Koufax allowed two runs in the game, the first of which came off a fifth-inning home run from Bob Uecker. It was the only career home run against Koufax for the catcher, who hit .200/.293/.287 in his six years in the majors, long before becoming a Hall of Fame announcer. Uecker hit 14 career home runs, and three were off Hall of Fame pitchers — Koufax, Gaylord Perry, and Ferguson Jenkins.
“I apologize to Sandy Koufax to this day,” Uecker joked to Bob Costas in 2020, for Bally Sports Wisconsin. “I always thought that might keep him out of the Hall of Fame.”
Koufax was in the middle of his best strikeout season. Entering 1965, Koufax already had the two highest strikeout years in the modern era of National League history – 269 in 1961, and 306 in 1963 – but in this season he fanned 382 batters, a major league record that has only been topped once since.
Just two weeks after Don Drysdale’s record streak of 58 consecutive scoreless innings was snapped, the right-hander was working on another shutout of his own at Shea Stadium until Mets leftfielder Art Shamsky homered in the sixth. But three innings earlier, Drysdale caught Cleon Jones looking for his 2,397th career strikeout, passing his former teammate for the club high mark.

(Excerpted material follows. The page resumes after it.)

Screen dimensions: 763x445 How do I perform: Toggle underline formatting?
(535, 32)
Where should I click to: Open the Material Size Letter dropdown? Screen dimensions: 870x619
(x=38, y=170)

“The way Don Drysdale keeps ripping them out, the pitching pages in the Dodgers record book must be perforated,” wrote George Lederer in the Long Beach Independent.
Drysdale at this point held Dodgers career records in games pitched, starts, innings, wins, strikeouts, and shutouts. The win over the Mets was his 199th career victory, but the final seven outs were secured by the pitcher who would break all of those records.
Don Sutton passed Drysdale in career strikeouts in a home win over the Giants on August 5, 1979.
“I think the chase was more fun than the record,” Sutton told United Press International. “Having the other guys out in front of me gave me the incentive. Had it been someone other than Drysdale, who I played with, it wouldn’t have meant so much. I thought about the record until the fourth strikeout, then I figured the next one would come.
“The shutout record is the one that really eluded me and I really wanted that one today.”
Sutton was sitting on 49 career shutouts during this start, tied with Drysdale atop the Dodgers record book. Sutton hadn’t pitched a shutout all season but was leading 8-0 in the eighth inning when first baseman Mike Ivie homered over the centerfield wall at Dodger Stadium. Sutton struck out the next batter, rightfielder Greg Johnston, to pass Drysdale in strikeouts.
But Sutton didn’t have to wait long for the shutout record. He blanked the Giants five days later at Candlestick Park in San Francisco. Sutton’s 52 shutouts with the Dodgers remain the franchise record.
Sutton never led the league in strikeouts, but neither did Kimber, Terry, nor Rucker. Vance led the NL in strikeouts seven times, Koufax did four times, Drysdale and Kershaw three times each. None of Kimber, Terry or Rucker made the Hall of Fame, but the last four pitchers to hold the Dodgers all-time strikeout record did. One day Kershaw will join them. It’s good company to be in.